3月8日、贈賞式の直前に行われた最終審査会では、2時間にわたって投票と議論が重ねられました。二次審査から四次審査、そして最終審査まで作品を見つめた15人が、今年の審査を振り返ります。
審査員長
宣伝会議賞のような場では、チャレンジが求められ、ストライクゾーンにボールを置きに行く表現より、暴投気味でも新鮮な表現が評価されるべきですが、審査委員もこの国で生活をしていて、さまざまな情報の影響を受けています。とくに地球環境や紛争、各国の政治や経済情勢から来る不安要因が強く影響して、どうしても守りの姿勢になる。それは、人々の心にも浸透し、クライアント心理にも影響を与えます。その影響はもちろん広告にも及び、商品に近いところでの手堅い表現を求めます。結果、クリエイティブジャンプに抵抗が生じます。今回は、やはり商品特性に近い表現に票が集まったようです。

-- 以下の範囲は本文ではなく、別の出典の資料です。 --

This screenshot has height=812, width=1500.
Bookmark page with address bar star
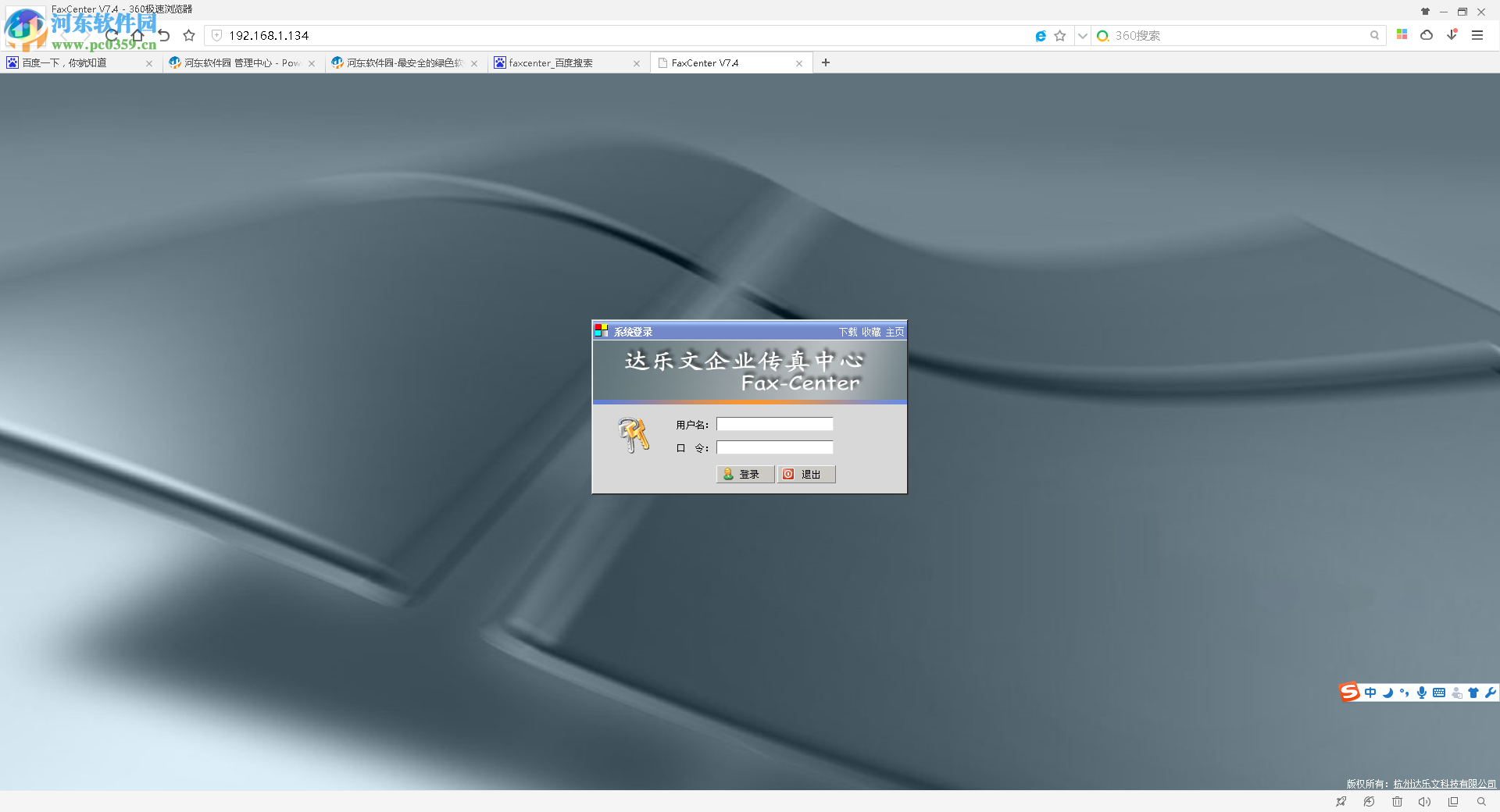click(x=1060, y=36)
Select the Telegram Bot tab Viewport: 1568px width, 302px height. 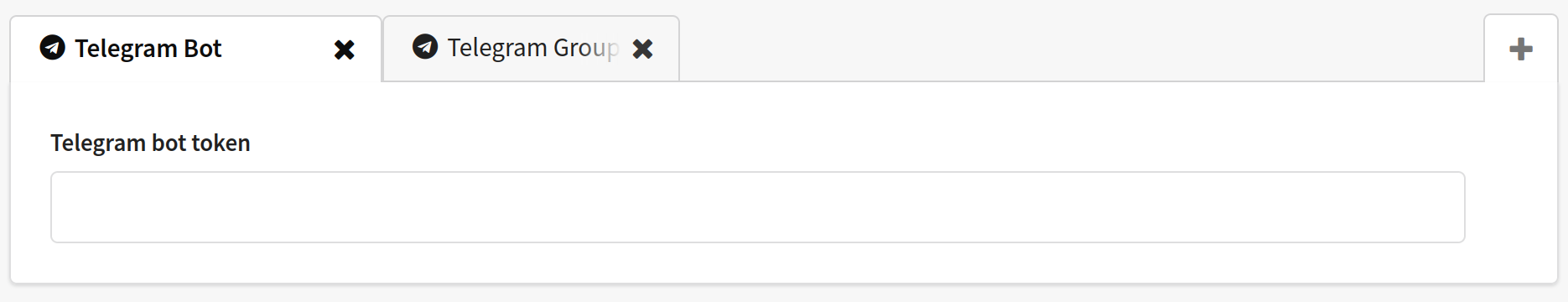pyautogui.click(x=196, y=49)
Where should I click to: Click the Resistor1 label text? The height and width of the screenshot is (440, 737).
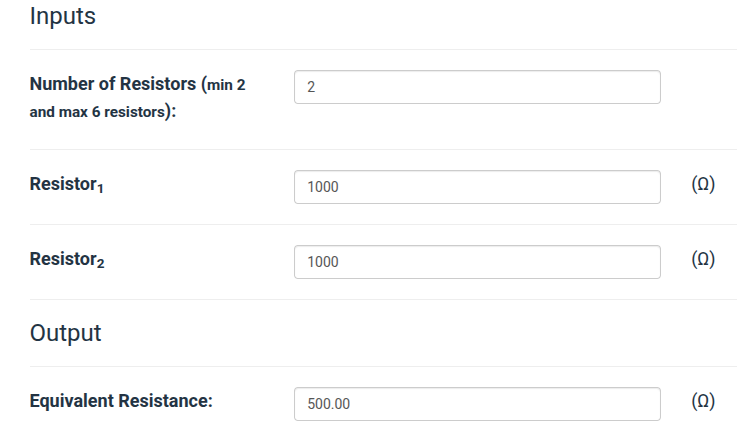tap(66, 186)
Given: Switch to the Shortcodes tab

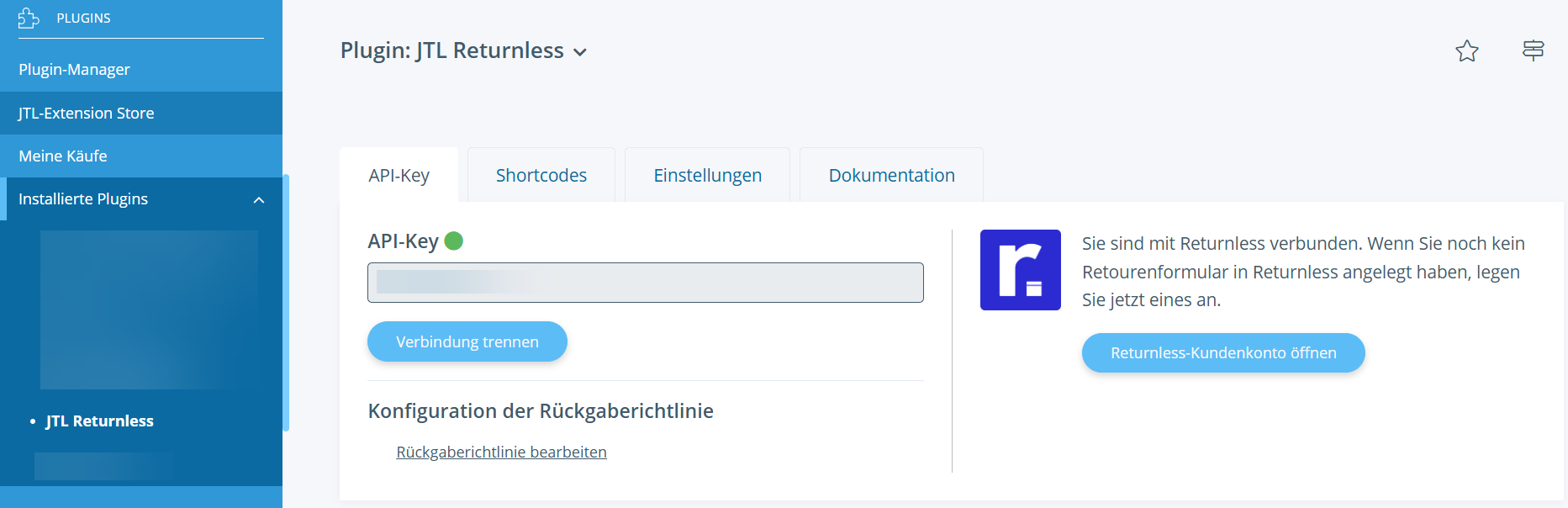Looking at the screenshot, I should 541,175.

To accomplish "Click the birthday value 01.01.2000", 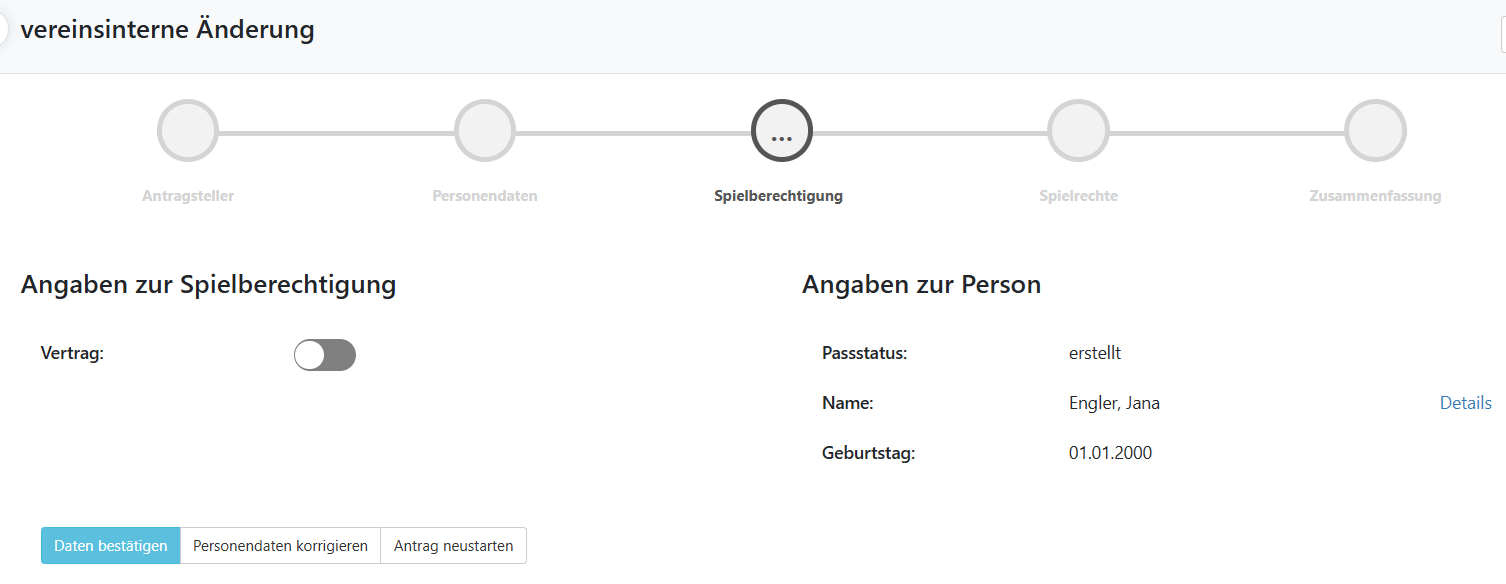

宣伝会議賞も61回目とのこと。これまでに膨大な数のコピーが応募され続けてきたのだなぁと思うと「誰かが過去に書いたかもしれないコピー」を選ばないように、なるべく今の時代を反映したものを選びたいと思って審査に参加しました。でも結果的には普遍的な強さのある太いコピーがグランプリになりましたね。審査はとても公正かつ刺激的で、良い意味で結果が最後までわからず面白かったです。私ももっと頑張ろう、という気持ちにさせていただきました。受賞者の皆さん、本当におめでとうございます!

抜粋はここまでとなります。